Background: In 2007, the WHO called for scaling-up voluntary maedical male circumcision (VMMC) as an effective HIV prevention strategy, particularly in 14 priority countries with generalized HIV epidemics and low male circumcision prevalence. While millions have accessed VMMC since scale-up, demand has been lower than expected, compromising VMMC''s HIV prevention benefits at population level. The purpose of this study is to systematically analyze the literature to understand barriers and facilitators to VMMC uptake across countries and offer recommendations.
Methods: PubMed, Embase, Web of Science, Scopus, and PsycINFO databases were searched for studies published in peer reviewed journals from 2007 through 2015. Reviewers assessed the eligibility of each study based on predefined inclusion criteria. Twenty three studies were selected: 16 qualitative, 4 quantitative, and 3 mixed methods studies. Data was extracted in a study summary table, and tables and conceptual maps summarizing VMMC barriers and facilitators across countries.
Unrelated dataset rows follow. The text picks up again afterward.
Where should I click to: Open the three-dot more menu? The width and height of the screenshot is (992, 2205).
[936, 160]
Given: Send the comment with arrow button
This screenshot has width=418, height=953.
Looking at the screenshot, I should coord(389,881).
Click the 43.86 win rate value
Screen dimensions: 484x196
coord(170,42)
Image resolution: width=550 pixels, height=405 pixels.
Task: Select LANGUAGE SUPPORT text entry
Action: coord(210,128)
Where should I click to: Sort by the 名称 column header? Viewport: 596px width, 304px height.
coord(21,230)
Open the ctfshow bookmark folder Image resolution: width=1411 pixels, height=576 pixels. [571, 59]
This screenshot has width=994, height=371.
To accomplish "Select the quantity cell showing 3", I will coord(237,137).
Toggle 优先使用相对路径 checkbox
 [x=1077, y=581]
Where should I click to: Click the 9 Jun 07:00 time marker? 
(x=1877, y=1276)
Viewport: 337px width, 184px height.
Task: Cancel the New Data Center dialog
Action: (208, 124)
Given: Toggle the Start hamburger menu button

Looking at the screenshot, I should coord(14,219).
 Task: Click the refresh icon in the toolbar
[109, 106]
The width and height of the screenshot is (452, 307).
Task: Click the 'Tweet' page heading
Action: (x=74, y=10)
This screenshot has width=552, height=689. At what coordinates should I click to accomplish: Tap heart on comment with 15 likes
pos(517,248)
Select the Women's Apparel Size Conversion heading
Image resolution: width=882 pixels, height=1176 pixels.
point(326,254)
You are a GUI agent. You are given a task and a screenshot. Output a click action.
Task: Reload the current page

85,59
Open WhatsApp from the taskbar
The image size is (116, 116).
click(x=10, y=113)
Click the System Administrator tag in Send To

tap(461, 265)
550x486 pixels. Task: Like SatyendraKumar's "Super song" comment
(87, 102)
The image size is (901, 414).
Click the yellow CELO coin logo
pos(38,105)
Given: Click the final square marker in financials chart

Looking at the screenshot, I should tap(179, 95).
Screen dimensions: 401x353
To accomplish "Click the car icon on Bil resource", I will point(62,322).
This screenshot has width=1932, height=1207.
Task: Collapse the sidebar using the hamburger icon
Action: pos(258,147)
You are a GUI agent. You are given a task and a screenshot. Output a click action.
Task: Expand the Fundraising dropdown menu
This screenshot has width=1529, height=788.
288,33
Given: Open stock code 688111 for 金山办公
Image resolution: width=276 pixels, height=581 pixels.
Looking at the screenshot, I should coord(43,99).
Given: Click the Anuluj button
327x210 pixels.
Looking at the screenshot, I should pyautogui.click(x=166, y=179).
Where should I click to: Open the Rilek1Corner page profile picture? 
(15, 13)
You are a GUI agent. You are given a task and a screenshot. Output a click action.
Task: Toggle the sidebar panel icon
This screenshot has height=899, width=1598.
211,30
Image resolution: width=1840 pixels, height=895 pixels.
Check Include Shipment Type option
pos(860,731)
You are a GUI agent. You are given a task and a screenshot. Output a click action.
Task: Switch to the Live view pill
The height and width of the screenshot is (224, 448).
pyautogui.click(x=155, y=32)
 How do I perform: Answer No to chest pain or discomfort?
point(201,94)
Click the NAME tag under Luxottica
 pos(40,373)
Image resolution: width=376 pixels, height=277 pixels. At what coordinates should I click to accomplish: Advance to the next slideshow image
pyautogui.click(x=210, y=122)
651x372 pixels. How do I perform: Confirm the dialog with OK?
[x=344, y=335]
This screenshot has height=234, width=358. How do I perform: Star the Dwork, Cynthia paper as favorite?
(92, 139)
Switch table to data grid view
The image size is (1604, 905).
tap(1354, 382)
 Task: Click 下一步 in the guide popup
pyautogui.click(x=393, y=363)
Results: The data revealed 17 barriers and 16 facilitators at community, individual, interpersonal, and service provision levels. Key barriers were: male circumcision perceived as being practiced by other or foreign cultures and religions; fear of pain caused by the procedure; and futility of VMMC because of low HIV risk behavior and still needing to use condoms. The main facilitators were: improved hygiene; family and peer support (especially for boys and young men); and enhanced sexual pleasure and sex appeal. VMMC was strongly preferred for younger than older men. Lost wages, cost associated with circumcision, and inconveniences around having to take time off for healing were not prominent barriers across countries.
Conclusions: VMMC programs should address barriers to VMMC uptake at various levels, particularly community level where community involvement seems neglected. Additionally, VMMC services should continue to be made fully accessible to boys among whom MC is becoming normative across countries. In the case of adults, offering VMMC information through individually-tailored counseling sessions may help to overcome VMMC-related stigma among adults and determine its appropriateness based on individual circumstances. Given that lost wages were not a prominent barrier, monetary incentives for uptake may not be justified across countries and they should be assessed also considering their psychosocial impact.